Text provided by Dr. Greg Donovan

        Scientific Director

        International Whaling Commission



Whether we like it or not, humans have directly and indirectly influenced the abundance and/or environment of many, if not most, species of cetaceans. Management can be said to be our attempt to limit and control the effects of humans on our environment, whilst obtaining the maximum 'benefit' from that environment. In fact, everything we do (including, and perhaps especially, doing nothing) can be said to be a management decision.

Although it might seem a semantic point, it should be remembered that we cannot 'manage cetaceans' – we can only manage human activities that may have an impact on cetaceans. Human impacts on cetacean populations can be broadly classified into two groups: those that result in instantaneous or near-instantaneous death (e.g. direct hunting, incidental catches in fishing gear, ship strikes) and those that whilst not resulting in rapid death, affect the overall 'fitness' of the population (e.g. habitat related issues including pollution, overfishing of prey species, habitat loss). Whilst the impact of the first group will be clearly significant at the level of an individual, it may not be significant at the population level, depending on the number involved relative to the total abundance. However, factors associated with the second group may not appear significant at the level of an individual but may be significant at the management stock level (e.g. individual females may appear healthy but if pollutant-induced physiological changes hinder their ability to reproduce, this may have long-term consequences for a population).

In most cases, management involves finding an appropriate balance between the ‘needs’ of users and the ‘needs’ of the environment. A major part of the difficulty of management is that there is often no consensus amongst humans as to what their needs are or indeed what they believe are the ‘needs’ of the environment – consequently there is no consensus as to what is an appropriate balance. Whilst science alone cannot solve this problem, what it can do is try to provide the necessary information on the status of cetaceans and their environment and allow the consequences of particular choices of human needs and balances to be predicted. This should enable fair and sensible decisions can be taken by those politicians and managers society chooses to represent it. Wise conservation and management of the environment requires a strong scientific base.

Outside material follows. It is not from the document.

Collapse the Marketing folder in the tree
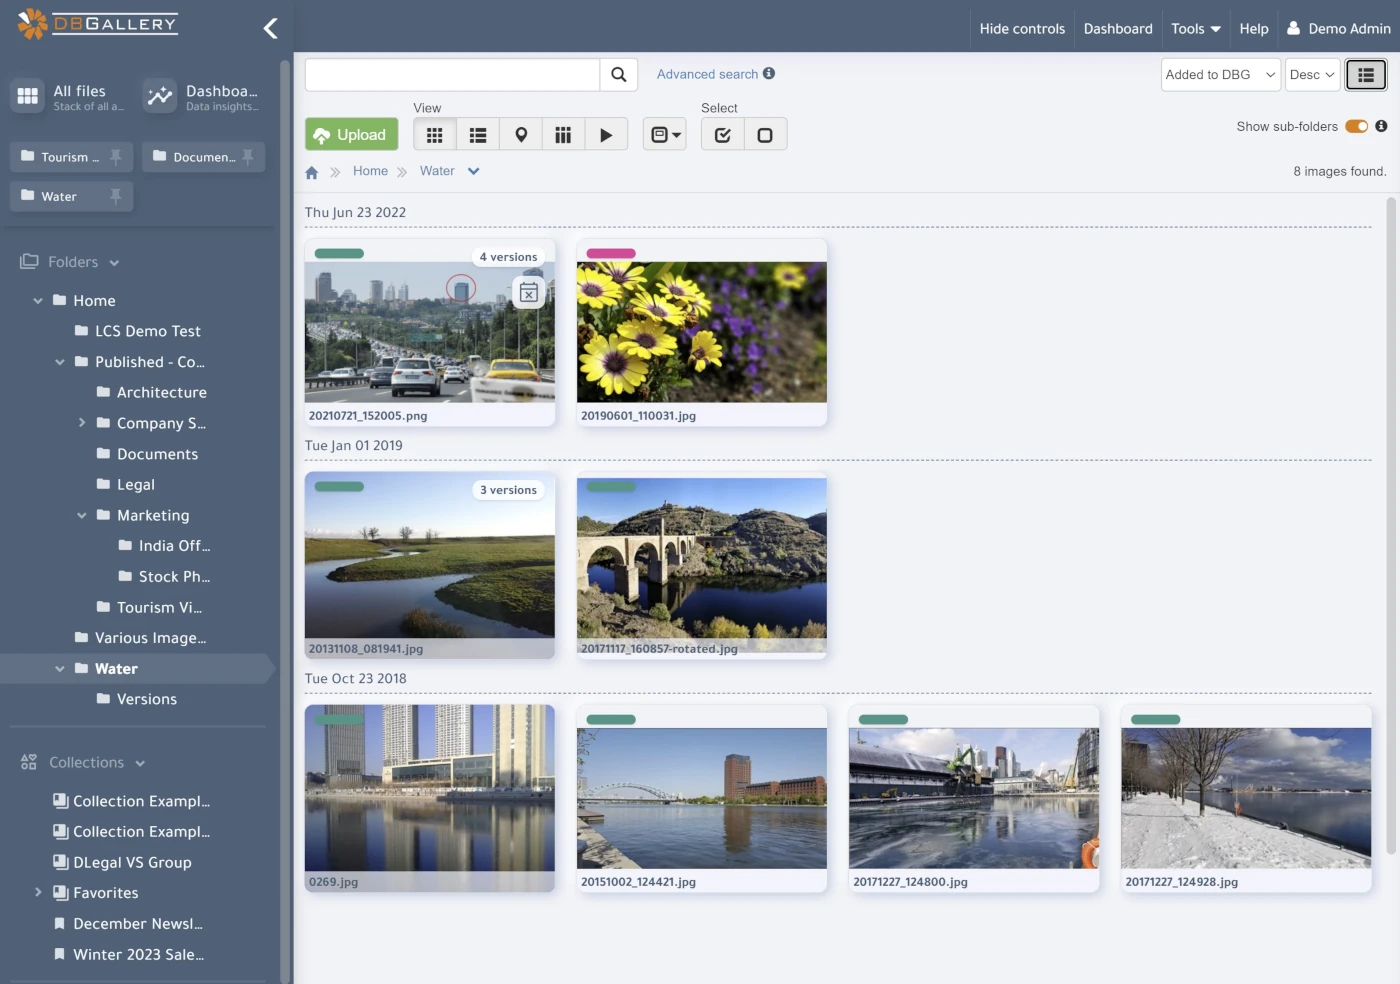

The first and most essential step in any management process is to define the objectives with respect to the status of the cetacean population(s) concerned and the users’ needs. Although this stage requires scientific advice it must include users and managers. The second is to assess the status of those populations in the light of those objectives. This is important for many reasons (and is linked to monitoring, see below) and in particular can be used to determine the whether there is a conservation problem and if so, how serious it is. The third is to determine management measures that we think will ensure that those objectives are met and will continue to be met (in other words to identify and where necessary mitigate possible threats – this may be called a conservation plan). It is again essential that users are involved at this stage – both so that they understand the need for, and help to determine, mitigation measures. The final and equally important step is to monitor the populations to make sure that the management measures are indeed being implemented and working properly. It is important to note that the monitoring stage is not an optional extra – in an uncertain world it is essential that however perfect we think our management measures might be, we check to ensure that they are indeed working as we expect them to. Thus monitoring must be seen as an integral part of management, not an optional extra.

If science is to play an appropriate role in such a process, this puts a number of important responsibilities on any scientists involved. One of the most important is that they do not allow their personal views of the appropriate balance between users’ needs and those of cetaceans, to prevent them from providing the best scientific advice, irrespective of its implications. While it is perfectly reasonable for scientists to have views on such issues, it is not appropriate to fall into the trap of acting as 'moral' judges, for which their views are no better or worse than anyone else's. It is also important that scientists are not arrogant. This applies both to being honest about what they don’t know and taking the inevitable scientific uncertainty into account when providing advice and to listening with respect to the views of people whose livelihoods may be affected by the advice they give. With that in mind, scientists should also recognise that draconian solutions (e.g. banning fishing) should usually be a last resort – particularly since such advice is often ignored and this may have with serious conservation consequences for the animals they are trying to help. Finally, once having reached a careful conclusion, they must stand by what they believe is the best scientific advice irrespective of whether it makes them unpopular with politicians, industry, special interest groups or other scientists.